Racial, gender, and ethnic diversity has become an essential topic of discussion in recent years, and there is increasing emphasis on hiring more people from various backgrounds. Have your company’s minority hiring tactics evolved with the times?
Businesses must implement diversity hiring strategies because it is no longer just a passing trend. Why? Because hiring diverse applicants has many advantages, including increased innovation, better decision-making, and improved performance.
Why do Companies Need to Take a Closer Look at Underrepresented Talent
Becoming more diverse as a company and finding underrepresented talent is very important. You might be thinking: Why?
Lower Employee Turnover
No individual likes to feel alone, whether in society or a company. Yes, it is nice to feel included with a different group of people, but it feels safer to have people like you around you as well. When an individual feels included and represented, they are likely to be happier within a company, allowing improved employee retention. High employee retention is excellent for your company’s brand.
When the same type of people with the same backgrounds works together in a place, yes, there is familiarity, but there is no creativity. Why? Because people with the same mindsets will come up with the same ideas. There is no room for innovation because everyone thinks the same way. Because of a lack of diverse thinking, a company and its brand aren’t likely to grow because it is kept in a box.
With a diverse workforce, one individual can challenge another view. Such conversations spark debates and bring up new ideas within a company.
This point follows the first one. A diverse workforce has improved culture. Underrepresented talent has its name for a reason, and it’s a talent more deserving of being found. When it is brought into a company, culture is likely to improve.
Ways to Find Underrepresented Talent
Analyze Recruitment Process
Does your company have fewer diverse applicants? Sometimes the way a company represents itself changes the type of people who choose to find a career in the company. If you want to find underrepresented talent, it is essential first to assess your talent acquisition program. See whether the way you have phrased online assessment questions or whether your whole talent acquisition strategy is slightly biased or not. Even your company website plays a huge part.
Create Purposeful Diversity Programs
Diversity programs have existed for a long time. But many of these initiatives are underused and do little to encourage genuine bonds between coworkers. When creating or reviewing a diversity sponsorship program, consider how you can better involve and promote the involvement of underrepresented team members. As sponsors or mentors, seek out diverse leaders within your company and equip them with the knowledge and resources required to be influential allies.
Collaboration with Institutions
You could connect with members of organizations that help individuals from underrepresented groups by getting involved with them.

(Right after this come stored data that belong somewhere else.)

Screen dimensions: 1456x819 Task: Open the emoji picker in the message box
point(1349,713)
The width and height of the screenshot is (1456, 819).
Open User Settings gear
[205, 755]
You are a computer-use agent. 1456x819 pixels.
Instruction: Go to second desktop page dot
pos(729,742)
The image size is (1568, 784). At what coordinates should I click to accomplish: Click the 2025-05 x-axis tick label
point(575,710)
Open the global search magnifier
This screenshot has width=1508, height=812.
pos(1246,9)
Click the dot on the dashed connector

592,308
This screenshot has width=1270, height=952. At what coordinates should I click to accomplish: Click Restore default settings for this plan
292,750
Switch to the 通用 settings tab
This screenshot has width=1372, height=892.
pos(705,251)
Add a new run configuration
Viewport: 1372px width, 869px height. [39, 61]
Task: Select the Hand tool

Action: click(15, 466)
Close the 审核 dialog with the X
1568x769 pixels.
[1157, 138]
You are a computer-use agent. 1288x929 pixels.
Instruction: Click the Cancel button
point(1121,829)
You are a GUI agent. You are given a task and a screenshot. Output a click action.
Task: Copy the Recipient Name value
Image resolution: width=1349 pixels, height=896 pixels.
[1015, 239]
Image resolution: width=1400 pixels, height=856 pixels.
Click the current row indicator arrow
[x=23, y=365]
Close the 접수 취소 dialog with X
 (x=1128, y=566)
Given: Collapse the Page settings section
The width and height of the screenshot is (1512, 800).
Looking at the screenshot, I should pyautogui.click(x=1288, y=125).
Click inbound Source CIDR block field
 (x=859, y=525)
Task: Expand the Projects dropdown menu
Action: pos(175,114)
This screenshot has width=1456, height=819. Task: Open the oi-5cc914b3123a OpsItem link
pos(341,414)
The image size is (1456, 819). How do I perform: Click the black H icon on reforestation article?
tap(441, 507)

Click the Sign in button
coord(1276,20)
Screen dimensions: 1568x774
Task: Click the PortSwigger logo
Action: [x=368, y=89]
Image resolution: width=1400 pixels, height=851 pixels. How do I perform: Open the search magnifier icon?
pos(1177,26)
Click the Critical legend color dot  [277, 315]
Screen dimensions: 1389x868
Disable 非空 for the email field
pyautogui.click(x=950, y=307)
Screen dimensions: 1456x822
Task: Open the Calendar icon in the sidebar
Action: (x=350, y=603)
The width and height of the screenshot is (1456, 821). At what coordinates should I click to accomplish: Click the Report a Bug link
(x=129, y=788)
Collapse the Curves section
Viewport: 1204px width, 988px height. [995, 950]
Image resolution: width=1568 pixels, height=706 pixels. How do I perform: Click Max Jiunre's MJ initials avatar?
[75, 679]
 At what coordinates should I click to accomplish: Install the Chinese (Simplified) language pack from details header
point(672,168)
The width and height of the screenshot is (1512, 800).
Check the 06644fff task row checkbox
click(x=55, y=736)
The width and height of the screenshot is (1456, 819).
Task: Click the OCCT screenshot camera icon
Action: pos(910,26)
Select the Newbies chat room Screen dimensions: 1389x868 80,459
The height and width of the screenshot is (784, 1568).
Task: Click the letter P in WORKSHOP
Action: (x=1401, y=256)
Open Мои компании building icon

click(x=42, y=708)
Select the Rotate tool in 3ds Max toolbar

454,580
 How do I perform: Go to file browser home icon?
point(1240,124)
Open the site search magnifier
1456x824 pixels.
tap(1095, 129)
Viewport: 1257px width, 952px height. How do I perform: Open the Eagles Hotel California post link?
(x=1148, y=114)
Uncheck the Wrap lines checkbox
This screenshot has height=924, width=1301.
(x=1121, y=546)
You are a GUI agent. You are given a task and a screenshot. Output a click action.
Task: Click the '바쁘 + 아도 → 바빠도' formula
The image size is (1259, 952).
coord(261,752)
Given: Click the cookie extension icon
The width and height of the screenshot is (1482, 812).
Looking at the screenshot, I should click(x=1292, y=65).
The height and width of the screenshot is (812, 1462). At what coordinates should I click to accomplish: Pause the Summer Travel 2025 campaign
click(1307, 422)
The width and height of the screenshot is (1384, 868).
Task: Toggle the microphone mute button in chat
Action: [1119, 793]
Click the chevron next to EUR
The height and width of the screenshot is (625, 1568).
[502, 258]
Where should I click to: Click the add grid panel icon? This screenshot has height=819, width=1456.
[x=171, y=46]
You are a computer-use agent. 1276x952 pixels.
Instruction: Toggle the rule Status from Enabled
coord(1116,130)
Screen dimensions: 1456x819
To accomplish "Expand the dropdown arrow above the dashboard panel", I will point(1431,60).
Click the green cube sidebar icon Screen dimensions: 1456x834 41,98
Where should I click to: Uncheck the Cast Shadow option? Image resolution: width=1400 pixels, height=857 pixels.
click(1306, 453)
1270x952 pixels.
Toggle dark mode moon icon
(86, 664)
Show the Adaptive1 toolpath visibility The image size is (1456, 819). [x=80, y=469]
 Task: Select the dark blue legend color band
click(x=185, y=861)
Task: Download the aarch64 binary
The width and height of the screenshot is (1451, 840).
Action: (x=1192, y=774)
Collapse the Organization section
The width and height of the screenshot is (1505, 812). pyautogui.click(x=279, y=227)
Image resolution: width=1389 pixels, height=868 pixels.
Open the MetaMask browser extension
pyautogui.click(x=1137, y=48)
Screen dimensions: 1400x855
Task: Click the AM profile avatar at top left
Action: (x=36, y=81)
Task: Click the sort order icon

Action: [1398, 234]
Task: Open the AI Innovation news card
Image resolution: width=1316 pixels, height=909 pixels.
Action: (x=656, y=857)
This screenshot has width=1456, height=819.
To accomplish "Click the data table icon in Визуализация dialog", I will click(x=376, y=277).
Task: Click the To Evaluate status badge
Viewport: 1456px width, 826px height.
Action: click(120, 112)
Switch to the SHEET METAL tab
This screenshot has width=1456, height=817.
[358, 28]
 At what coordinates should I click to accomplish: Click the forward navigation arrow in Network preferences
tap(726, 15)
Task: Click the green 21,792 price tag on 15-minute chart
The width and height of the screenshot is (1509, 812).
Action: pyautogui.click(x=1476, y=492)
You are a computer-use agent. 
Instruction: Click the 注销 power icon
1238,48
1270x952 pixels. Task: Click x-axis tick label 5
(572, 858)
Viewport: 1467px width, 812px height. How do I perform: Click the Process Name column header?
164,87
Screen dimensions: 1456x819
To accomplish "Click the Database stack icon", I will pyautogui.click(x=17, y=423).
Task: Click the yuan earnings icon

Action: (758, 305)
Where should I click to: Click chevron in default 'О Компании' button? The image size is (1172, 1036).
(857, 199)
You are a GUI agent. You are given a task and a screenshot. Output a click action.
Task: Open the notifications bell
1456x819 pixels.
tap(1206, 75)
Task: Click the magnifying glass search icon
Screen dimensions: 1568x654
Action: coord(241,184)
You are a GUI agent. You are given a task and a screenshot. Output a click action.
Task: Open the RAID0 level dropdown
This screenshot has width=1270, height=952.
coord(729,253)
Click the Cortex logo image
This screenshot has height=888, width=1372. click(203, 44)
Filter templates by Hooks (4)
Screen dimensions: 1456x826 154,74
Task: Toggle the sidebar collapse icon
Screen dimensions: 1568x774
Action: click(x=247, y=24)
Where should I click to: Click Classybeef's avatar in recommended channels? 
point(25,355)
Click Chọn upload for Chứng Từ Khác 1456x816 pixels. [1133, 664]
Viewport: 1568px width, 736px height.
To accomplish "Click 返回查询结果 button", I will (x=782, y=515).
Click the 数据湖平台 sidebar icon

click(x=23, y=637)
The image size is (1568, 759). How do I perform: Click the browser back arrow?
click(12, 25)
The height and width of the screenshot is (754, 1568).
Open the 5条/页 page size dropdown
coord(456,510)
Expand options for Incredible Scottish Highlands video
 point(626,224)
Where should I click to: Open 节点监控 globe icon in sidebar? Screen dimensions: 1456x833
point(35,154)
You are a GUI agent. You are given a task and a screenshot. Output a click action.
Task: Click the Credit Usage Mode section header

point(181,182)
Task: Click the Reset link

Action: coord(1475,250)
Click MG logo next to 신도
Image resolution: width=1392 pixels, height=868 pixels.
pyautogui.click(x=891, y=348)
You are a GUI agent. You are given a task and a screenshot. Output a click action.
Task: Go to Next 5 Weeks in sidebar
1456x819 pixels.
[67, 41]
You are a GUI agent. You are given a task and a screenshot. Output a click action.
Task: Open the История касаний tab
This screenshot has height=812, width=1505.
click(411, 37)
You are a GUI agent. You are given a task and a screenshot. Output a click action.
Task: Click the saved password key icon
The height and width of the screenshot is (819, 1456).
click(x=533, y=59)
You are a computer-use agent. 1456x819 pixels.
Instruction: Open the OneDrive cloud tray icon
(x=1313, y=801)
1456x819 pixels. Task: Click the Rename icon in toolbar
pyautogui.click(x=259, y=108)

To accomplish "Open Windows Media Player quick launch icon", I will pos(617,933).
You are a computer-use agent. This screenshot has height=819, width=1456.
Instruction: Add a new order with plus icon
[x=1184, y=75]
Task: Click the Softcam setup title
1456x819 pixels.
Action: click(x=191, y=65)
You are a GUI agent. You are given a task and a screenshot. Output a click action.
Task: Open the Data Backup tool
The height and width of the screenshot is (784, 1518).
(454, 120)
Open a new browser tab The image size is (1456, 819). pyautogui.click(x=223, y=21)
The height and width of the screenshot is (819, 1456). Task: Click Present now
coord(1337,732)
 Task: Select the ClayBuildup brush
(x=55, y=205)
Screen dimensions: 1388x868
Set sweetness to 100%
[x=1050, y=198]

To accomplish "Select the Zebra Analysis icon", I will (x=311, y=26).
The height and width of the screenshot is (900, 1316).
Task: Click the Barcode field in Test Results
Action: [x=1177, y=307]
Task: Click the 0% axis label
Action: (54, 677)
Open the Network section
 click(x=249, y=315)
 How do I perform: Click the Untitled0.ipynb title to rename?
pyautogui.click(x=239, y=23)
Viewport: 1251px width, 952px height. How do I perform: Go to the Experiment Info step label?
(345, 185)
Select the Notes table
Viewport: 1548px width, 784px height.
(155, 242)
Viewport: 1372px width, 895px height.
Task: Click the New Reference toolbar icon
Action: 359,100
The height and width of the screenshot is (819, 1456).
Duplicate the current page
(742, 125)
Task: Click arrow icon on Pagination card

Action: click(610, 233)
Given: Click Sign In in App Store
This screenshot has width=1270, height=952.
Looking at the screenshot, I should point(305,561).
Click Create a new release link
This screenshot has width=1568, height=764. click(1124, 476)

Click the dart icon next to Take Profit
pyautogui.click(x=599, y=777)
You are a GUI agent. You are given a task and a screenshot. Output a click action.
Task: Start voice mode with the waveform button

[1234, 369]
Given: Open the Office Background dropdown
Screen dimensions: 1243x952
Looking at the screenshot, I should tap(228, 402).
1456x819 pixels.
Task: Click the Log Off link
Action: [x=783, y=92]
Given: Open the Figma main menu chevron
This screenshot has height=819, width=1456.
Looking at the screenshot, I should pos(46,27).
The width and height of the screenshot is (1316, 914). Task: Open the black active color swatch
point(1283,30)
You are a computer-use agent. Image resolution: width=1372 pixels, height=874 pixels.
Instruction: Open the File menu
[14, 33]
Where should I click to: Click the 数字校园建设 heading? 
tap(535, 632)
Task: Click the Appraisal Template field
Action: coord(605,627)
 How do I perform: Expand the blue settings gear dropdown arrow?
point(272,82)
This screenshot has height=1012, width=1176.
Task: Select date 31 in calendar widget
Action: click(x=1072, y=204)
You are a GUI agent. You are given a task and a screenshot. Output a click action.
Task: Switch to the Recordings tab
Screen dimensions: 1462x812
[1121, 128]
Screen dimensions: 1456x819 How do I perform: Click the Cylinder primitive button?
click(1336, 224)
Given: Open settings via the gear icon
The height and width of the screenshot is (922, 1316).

These entities might include organizations for women, different races, and other minorities in the workforce.
By providing employees with reimbursements for joining these organizations and attending events, you can encourage participation from the rest of your workforce.
Allow Remote Work
Depending on where your workplace or corporate headquarters are located, you might not have access to varied talent resources in your neighborhood. Additionally, requiring applicants to travel to an office daily and reside in a specific area may discourage many qualified, eager candidates from applying for your open position.
Diversifying your sourcing tactics may involve more than just collaborating with a new group of local hiring partners. By allowing remote work in your company, you’ll have access to a much wider group of applicants from all walks of life and backgrounds who aren’t constrained by geographic location.
Challenges Faced by Underrepresented Talent
Unconscious bias may still cause underrepresented workers to be passed over for advancement chances despite increased awareness of diversity in hiring and promotion practices.
It doesn’t necessarily have to be intentional in corporations, but underrepresented workers are less likely to speak out. When senior positions don’t represent many community members, the diverse group of employees may feel like they have fewer opportunities for success and may be less likely to engage in conversation, taking up more responsibility. it promotes a sort of complacency in a culture.
Think beyond hiring and consider the complete employee lifecycle if you want to maintain a thriving, diverse workforce. By keeping these suggestions in mind, you can review your current diversity strategy and look for ways to assist underrepresented employees better.